Task statement:
Your reply should be the following data, copied exactly.

+++++

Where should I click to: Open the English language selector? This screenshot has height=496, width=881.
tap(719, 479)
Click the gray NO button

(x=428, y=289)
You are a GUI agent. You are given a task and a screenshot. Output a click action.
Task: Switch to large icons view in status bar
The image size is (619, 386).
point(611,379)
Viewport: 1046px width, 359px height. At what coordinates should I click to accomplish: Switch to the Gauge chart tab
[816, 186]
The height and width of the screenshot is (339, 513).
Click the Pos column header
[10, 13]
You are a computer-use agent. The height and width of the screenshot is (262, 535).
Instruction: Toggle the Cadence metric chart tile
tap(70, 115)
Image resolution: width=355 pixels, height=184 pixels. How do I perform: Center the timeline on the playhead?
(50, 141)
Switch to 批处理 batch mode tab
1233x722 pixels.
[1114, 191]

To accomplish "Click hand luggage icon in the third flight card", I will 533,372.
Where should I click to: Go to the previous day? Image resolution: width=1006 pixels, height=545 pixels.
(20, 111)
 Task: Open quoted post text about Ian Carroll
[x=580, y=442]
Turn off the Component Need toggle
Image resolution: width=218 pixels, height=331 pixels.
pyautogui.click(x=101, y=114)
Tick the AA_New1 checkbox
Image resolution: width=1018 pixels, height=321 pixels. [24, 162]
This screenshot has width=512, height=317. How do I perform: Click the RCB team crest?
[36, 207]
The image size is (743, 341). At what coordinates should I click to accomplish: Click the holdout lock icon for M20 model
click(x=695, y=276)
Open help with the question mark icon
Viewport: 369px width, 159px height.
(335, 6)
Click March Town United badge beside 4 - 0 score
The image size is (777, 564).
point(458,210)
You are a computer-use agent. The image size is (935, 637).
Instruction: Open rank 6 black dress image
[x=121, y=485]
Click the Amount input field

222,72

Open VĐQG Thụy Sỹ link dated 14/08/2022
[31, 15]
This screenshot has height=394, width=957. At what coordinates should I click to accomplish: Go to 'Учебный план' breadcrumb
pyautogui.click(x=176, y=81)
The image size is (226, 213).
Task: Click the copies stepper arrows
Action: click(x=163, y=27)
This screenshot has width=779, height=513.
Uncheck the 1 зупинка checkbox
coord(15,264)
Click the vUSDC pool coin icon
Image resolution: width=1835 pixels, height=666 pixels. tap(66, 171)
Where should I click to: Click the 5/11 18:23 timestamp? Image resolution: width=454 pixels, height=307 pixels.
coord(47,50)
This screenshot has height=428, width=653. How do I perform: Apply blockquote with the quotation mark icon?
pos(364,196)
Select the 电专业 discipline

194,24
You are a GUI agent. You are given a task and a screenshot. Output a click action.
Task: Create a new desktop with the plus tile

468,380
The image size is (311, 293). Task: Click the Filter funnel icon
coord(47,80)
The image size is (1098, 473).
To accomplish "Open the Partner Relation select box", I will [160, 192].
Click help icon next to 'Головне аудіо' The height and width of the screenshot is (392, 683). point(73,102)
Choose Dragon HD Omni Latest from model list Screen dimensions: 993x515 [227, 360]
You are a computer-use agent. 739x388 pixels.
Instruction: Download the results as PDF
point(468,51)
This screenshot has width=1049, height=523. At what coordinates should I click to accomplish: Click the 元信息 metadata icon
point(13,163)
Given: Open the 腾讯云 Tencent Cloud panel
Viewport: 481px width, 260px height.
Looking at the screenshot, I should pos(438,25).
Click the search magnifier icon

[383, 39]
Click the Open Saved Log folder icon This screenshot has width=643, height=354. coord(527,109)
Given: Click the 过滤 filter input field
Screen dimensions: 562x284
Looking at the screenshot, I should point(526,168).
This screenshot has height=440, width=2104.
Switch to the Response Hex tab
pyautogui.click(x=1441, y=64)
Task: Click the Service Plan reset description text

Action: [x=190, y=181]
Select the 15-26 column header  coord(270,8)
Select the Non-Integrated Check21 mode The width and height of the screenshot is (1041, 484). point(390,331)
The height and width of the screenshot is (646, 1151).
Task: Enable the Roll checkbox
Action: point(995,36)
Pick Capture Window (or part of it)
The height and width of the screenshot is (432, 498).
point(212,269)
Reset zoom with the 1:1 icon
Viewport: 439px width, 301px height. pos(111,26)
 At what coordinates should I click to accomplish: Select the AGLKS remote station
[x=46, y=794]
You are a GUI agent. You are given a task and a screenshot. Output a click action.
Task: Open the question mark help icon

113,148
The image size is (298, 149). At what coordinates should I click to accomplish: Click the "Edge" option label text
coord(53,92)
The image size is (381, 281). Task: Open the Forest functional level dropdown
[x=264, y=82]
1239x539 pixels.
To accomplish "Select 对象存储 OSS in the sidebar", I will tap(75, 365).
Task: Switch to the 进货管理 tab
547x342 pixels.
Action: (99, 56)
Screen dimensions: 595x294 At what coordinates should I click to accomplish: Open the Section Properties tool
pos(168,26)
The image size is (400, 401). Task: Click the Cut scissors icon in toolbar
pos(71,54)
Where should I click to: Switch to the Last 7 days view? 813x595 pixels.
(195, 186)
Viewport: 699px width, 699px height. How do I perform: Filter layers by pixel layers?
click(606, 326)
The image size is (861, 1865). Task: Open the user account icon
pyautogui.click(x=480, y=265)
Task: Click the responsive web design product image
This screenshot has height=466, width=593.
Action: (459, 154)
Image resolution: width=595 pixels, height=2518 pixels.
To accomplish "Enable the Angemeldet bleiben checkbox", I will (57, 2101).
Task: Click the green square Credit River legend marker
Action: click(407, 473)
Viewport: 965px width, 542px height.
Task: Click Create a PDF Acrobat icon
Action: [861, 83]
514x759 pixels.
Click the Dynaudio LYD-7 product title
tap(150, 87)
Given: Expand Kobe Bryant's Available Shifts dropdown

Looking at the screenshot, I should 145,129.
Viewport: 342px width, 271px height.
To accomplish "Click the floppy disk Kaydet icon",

+++++

Response for this exercise:
Where should I click to: Open the English language selector? This screenshot has height=496, width=881.
tap(719, 479)
Click the gray NO button

(x=428, y=289)
You are a GUI agent. You are given a task and a screenshot. Output a click action.
Task: Switch to large icons view in status bar
The image size is (619, 386).
point(611,379)
Viewport: 1046px width, 359px height. At what coordinates should I click to accomplish: Switch to the Gauge chart tab
[816, 186]
The height and width of the screenshot is (339, 513).
Click the Pos column header
[10, 13]
You are a computer-use agent. The height and width of the screenshot is (262, 535).
Instruction: Toggle the Cadence metric chart tile
tap(70, 115)
Image resolution: width=355 pixels, height=184 pixels. How do I perform: Center the timeline on the playhead?
(50, 141)
Switch to 批处理 batch mode tab
1233x722 pixels.
[1114, 191]

To accomplish "Click hand luggage icon in the third flight card", I will 533,372.
Where should I click to: Go to the previous day? Image resolution: width=1006 pixels, height=545 pixels.
(20, 111)
 Task: Open quoted post text about Ian Carroll
[x=580, y=442]
Turn off the Component Need toggle
Image resolution: width=218 pixels, height=331 pixels.
pyautogui.click(x=101, y=114)
Tick the AA_New1 checkbox
Image resolution: width=1018 pixels, height=321 pixels. [24, 162]
This screenshot has width=512, height=317. How do I perform: Click the RCB team crest?
[36, 207]
The image size is (743, 341). At what coordinates should I click to accomplish: Click the holdout lock icon for M20 model
click(x=695, y=276)
Open help with the question mark icon
Viewport: 369px width, 159px height.
(335, 6)
Click March Town United badge beside 4 - 0 score
The image size is (777, 564).
point(458,210)
You are a computer-use agent. The image size is (935, 637).
Instruction: Open rank 6 black dress image
[x=121, y=485]
Click the Amount input field

222,72

Open VĐQG Thụy Sỹ link dated 14/08/2022
[31, 15]
This screenshot has height=394, width=957. At what coordinates should I click to accomplish: Go to 'Учебный план' breadcrumb
pyautogui.click(x=176, y=81)
The image size is (226, 213).
Task: Click the copies stepper arrows
Action: click(x=163, y=27)
This screenshot has width=779, height=513.
Uncheck the 1 зупинка checkbox
coord(15,264)
Click the vUSDC pool coin icon
Image resolution: width=1835 pixels, height=666 pixels. tap(66, 171)
Where should I click to: Click the 5/11 18:23 timestamp? Image resolution: width=454 pixels, height=307 pixels.
coord(47,50)
This screenshot has height=428, width=653. How do I perform: Apply blockquote with the quotation mark icon?
pos(364,196)
Select the 电专业 discipline

194,24
You are a GUI agent. You are given a task and a screenshot. Output a click action.
Task: Create a new desktop with the plus tile

468,380
The image size is (311, 293). Task: Click the Filter funnel icon
coord(47,80)
The image size is (1098, 473).
To accomplish "Open the Partner Relation select box", I will [160, 192].
Click help icon next to 'Головне аудіо' The height and width of the screenshot is (392, 683). point(73,102)
Choose Dragon HD Omni Latest from model list Screen dimensions: 993x515 [227, 360]
You are a computer-use agent. 739x388 pixels.
Instruction: Download the results as PDF
point(468,51)
This screenshot has width=1049, height=523. At what coordinates should I click to accomplish: Click the 元信息 metadata icon
point(13,163)
Given: Open the 腾讯云 Tencent Cloud panel
Viewport: 481px width, 260px height.
Looking at the screenshot, I should pos(438,25).
Click the search magnifier icon

[383, 39]
Click the Open Saved Log folder icon This screenshot has width=643, height=354. coord(527,109)
Given: Click the 过滤 filter input field
Screen dimensions: 562x284
Looking at the screenshot, I should point(526,168).
This screenshot has height=440, width=2104.
Switch to the Response Hex tab
pyautogui.click(x=1441, y=64)
Task: Click the Service Plan reset description text

Action: [x=190, y=181]
Select the 15-26 column header  coord(270,8)
Select the Non-Integrated Check21 mode The width and height of the screenshot is (1041, 484). point(390,331)
The height and width of the screenshot is (646, 1151).
Task: Enable the Roll checkbox
Action: point(995,36)
Pick Capture Window (or part of it)
The height and width of the screenshot is (432, 498).
point(212,269)
Reset zoom with the 1:1 icon
Viewport: 439px width, 301px height. pos(111,26)
 At what coordinates should I click to accomplish: Select the AGLKS remote station
[x=46, y=794]
You are a GUI agent. You are given a task and a screenshot. Output a click action.
Task: Open the question mark help icon

113,148
The image size is (298, 149). At what coordinates should I click to accomplish: Click the "Edge" option label text
coord(53,92)
The image size is (381, 281). Task: Open the Forest functional level dropdown
[x=264, y=82]
1239x539 pixels.
To accomplish "Select 对象存储 OSS in the sidebar", I will tap(75, 365).
Task: Switch to the 进货管理 tab
547x342 pixels.
Action: (99, 56)
Screen dimensions: 595x294 At what coordinates should I click to accomplish: Open the Section Properties tool
pos(168,26)
The image size is (400, 401). Task: Click the Cut scissors icon in toolbar
pos(71,54)
Where should I click to: Switch to the Last 7 days view? 813x595 pixels.
(195, 186)
Viewport: 699px width, 699px height. How do I perform: Filter layers by pixel layers?
click(606, 326)
The image size is (861, 1865). Task: Open the user account icon
pyautogui.click(x=480, y=265)
Task: Click the responsive web design product image
This screenshot has height=466, width=593.
Action: (459, 154)
Image resolution: width=595 pixels, height=2518 pixels.
To accomplish "Enable the Angemeldet bleiben checkbox", I will (57, 2101).
Task: Click the green square Credit River legend marker
Action: click(407, 473)
Viewport: 965px width, 542px height.
Task: Click Create a PDF Acrobat icon
Action: [861, 83]
514x759 pixels.
Click the Dynaudio LYD-7 product title
tap(150, 87)
Given: Expand Kobe Bryant's Available Shifts dropdown

Looking at the screenshot, I should 145,129.
Viewport: 342px width, 271px height.
To accomplish "Click the floppy disk Kaydet icon",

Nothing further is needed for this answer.